Source passage.

━━━━━━━━━━━━━━━━

This is AMD's position on how boost clock works:

According to this definition, the 3900X should be doing 4.6 GHz on at least one core as long as the above limits aren't exceeded, depending on the type of workload. The boost algorithm is opportunistic, which means that it should sense any workload that is running for a nontrivial amount of time and put at least one core at 4.6 GHz if the parameters which are a factor in determining the boost clocks are lower than their threshold(limiting) values. Now Ryzen Master shows what these constraints are - along with temperature and Vcore(which is a characteristic of the silicon quality), the parameters are PPT, TDC and EDC. So far, so good.

━━━━━━━━━━━━━━━━

Data.
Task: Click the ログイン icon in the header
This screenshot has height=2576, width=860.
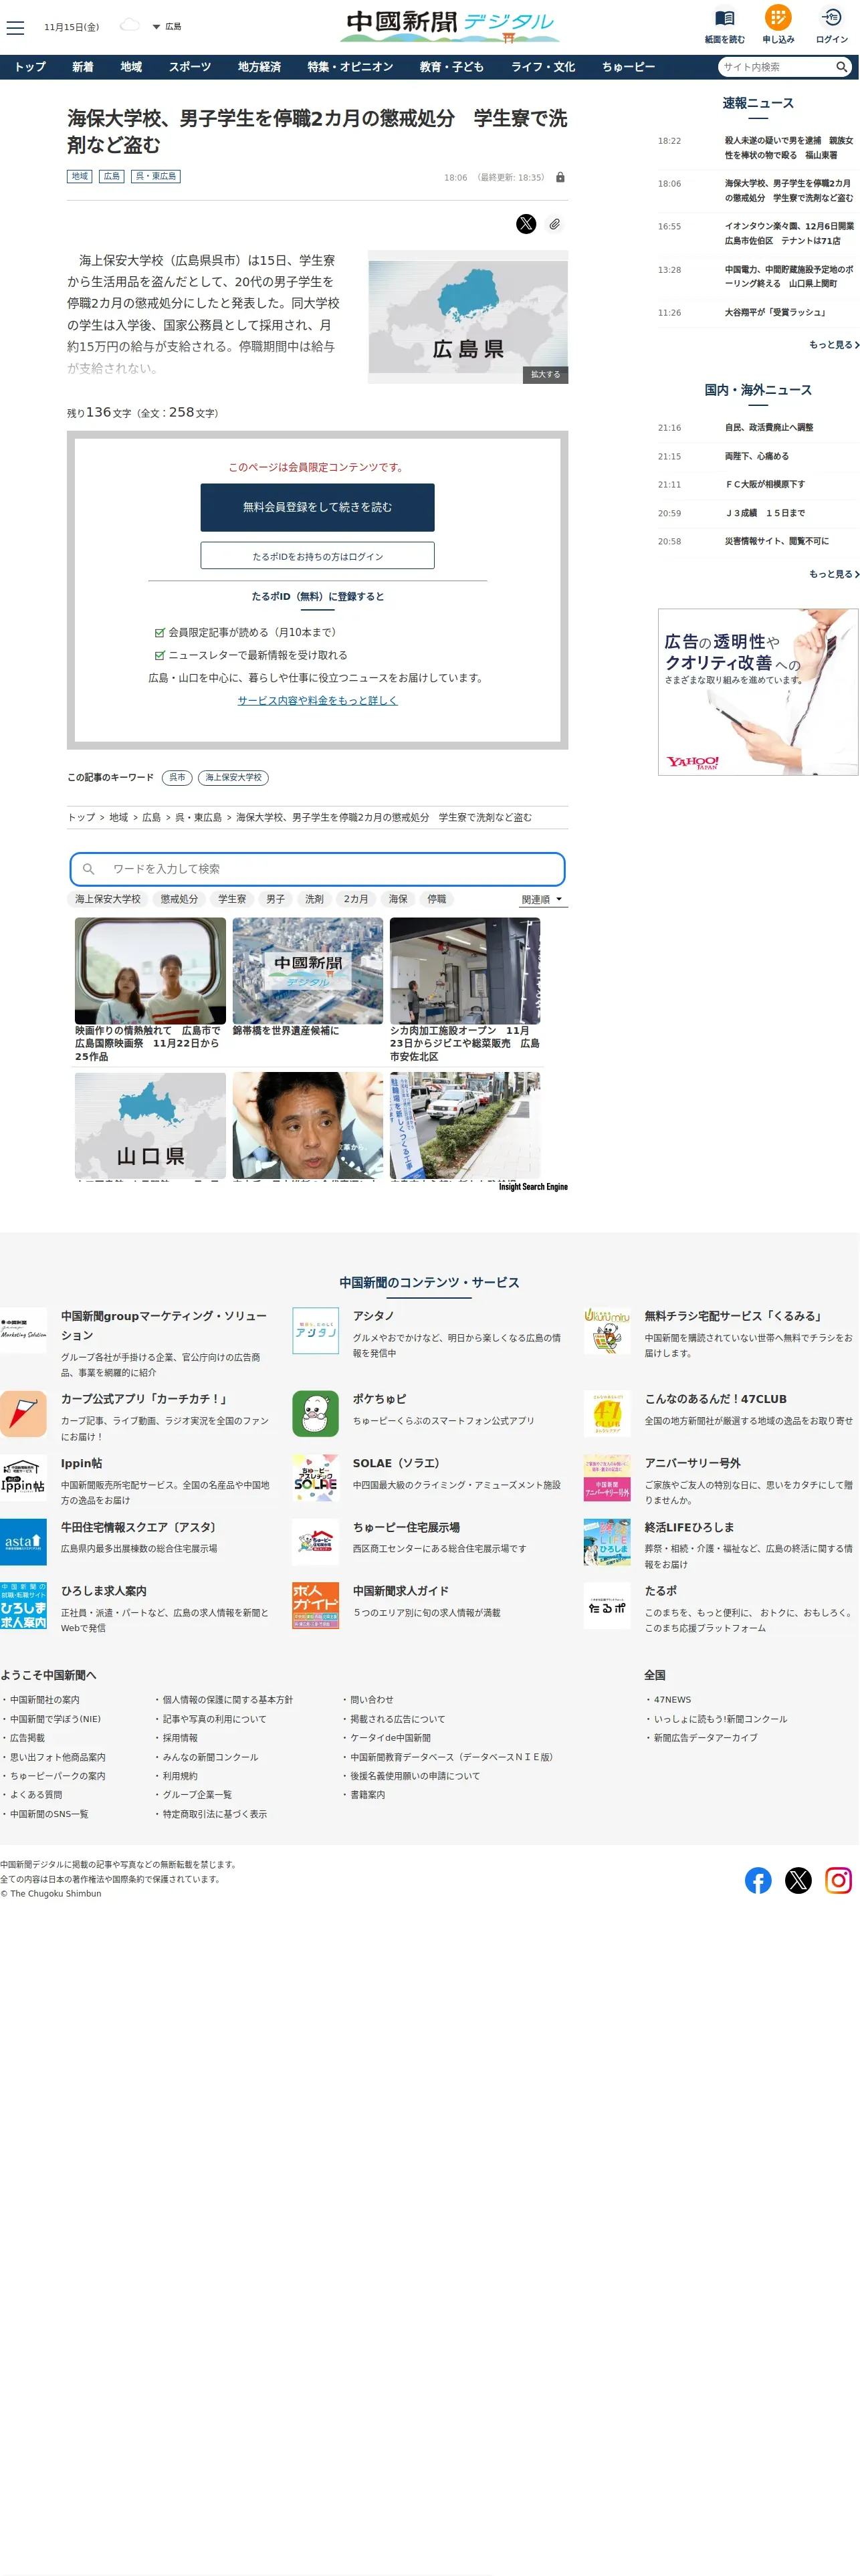Action: 831,18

━━━━━━━━━━━━━━━━

Stated goal 1. Reproduce the passage on AMD's boost clock behavior from "This is AMD's" up to and including "far, so good.".
Stated goal 2. Continue the passage on the Ryzen 3900X boost clock after its final sentence.

Task result 1.
This is AMD's position on how boost clock works:

According to this definition, the 3900X should be doing 4.6 GHz on at least one core as long as the above limits aren't exceeded, depending on the type of workload. The boost algorithm is opportunistic, which means that it should sense any workload that is running for a nontrivial amount of time and put at least one core at 4.6 GHz if the parameters which are a factor in determining the boost clocks are lower than their threshold(limiting) values. Now Ryzen Master shows what these constraints are - along with temperature and Vcore(which is a characteristic of the silicon quality), the parameters are PPT, TDC and EDC. So far, so good.

Task result 2.
The problem which arises is this - even if your are far from the PPT, TDC and EDC limits and cooling is sufficient(without getting into sub-ambient temperatures), the max boost is not reached during a typical workload because in order to do so the boosting algorithm tries to increase clocks by increasing Vcore as high as possible(because that is what AMD states is supposed to happen with low current loads). But doing so makes the CPU run up against its silicon characteristics, which is ultimately the deciding factor on whether the advertised boost clocks are achieved or not.

Thus it ultimately boils down to silicon lottery whether max boost is achieved or not, and getting those max boost clocks means an ungodly amount of voltage pumped into the best performing core(s) for a brief amount of time. It's unreasonable to expect that that's the way boost clocks are supposed to work, and that is precisely the reason why the likes of der8auer have criticized AMD on this issue.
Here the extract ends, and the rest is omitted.